## Work to be completed
Exactly the lines below from the one with "Click the dark overhead beam above sign" up to and including the one with "The width and height of the screenshot is (536, 392)." make up the answer, with nothing else added.

Recorded data
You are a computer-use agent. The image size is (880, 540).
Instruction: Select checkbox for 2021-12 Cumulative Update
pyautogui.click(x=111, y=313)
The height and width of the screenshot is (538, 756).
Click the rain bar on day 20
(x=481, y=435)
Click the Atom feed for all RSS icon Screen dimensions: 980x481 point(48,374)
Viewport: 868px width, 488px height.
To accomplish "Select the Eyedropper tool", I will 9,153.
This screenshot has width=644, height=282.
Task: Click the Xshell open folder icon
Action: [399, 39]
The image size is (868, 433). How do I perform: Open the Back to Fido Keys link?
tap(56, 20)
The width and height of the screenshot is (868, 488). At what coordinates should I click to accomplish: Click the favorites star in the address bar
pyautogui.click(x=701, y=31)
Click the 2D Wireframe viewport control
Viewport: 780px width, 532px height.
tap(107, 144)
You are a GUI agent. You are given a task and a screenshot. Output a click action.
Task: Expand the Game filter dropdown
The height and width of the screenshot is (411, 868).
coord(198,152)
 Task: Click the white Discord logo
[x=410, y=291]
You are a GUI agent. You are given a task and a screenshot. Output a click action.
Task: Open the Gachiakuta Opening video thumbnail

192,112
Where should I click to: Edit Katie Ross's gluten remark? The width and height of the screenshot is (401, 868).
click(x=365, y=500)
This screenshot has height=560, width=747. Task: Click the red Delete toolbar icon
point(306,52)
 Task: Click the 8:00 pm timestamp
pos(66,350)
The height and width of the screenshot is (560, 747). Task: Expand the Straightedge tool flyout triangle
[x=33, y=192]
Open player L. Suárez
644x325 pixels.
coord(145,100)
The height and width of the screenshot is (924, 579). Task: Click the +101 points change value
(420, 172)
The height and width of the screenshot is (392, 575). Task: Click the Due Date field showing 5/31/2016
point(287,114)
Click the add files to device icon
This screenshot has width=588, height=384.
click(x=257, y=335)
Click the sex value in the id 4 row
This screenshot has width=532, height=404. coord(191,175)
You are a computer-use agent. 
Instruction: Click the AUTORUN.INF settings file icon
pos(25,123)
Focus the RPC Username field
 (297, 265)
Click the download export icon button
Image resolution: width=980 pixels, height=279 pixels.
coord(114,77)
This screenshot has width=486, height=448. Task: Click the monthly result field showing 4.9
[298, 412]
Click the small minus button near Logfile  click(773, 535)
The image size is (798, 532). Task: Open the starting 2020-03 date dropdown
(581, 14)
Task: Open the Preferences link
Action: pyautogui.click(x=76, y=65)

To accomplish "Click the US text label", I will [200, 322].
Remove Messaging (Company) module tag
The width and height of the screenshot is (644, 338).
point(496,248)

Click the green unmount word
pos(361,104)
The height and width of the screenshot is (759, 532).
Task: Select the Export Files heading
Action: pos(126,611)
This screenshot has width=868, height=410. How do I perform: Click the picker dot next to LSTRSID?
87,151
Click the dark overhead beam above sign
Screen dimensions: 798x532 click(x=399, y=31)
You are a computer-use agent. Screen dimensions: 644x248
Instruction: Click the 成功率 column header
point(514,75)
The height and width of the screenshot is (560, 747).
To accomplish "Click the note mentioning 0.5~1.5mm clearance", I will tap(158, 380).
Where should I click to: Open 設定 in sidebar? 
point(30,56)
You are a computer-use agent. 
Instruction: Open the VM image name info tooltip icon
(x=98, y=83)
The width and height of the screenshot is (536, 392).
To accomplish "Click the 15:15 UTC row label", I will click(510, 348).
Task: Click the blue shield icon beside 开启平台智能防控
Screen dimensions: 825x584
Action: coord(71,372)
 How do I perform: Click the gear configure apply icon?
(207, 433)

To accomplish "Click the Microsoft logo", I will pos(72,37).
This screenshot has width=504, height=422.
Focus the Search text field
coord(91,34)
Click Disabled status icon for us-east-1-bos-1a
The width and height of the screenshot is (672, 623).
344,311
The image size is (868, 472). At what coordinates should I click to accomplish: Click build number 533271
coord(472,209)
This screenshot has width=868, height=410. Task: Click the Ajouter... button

## Exercise answer
Click the dark overhead beam above sign
Screen dimensions: 798x532 click(x=399, y=31)
You are a computer-use agent. Screen dimensions: 644x248
Instruction: Click the 成功率 column header
point(514,75)
The height and width of the screenshot is (560, 747).
To accomplish "Click the note mentioning 0.5~1.5mm clearance", I will tap(158, 380).
Where should I click to: Open 設定 in sidebar? 
point(30,56)
You are a computer-use agent. 
Instruction: Open the VM image name info tooltip icon
(x=98, y=83)
The width and height of the screenshot is (536, 392).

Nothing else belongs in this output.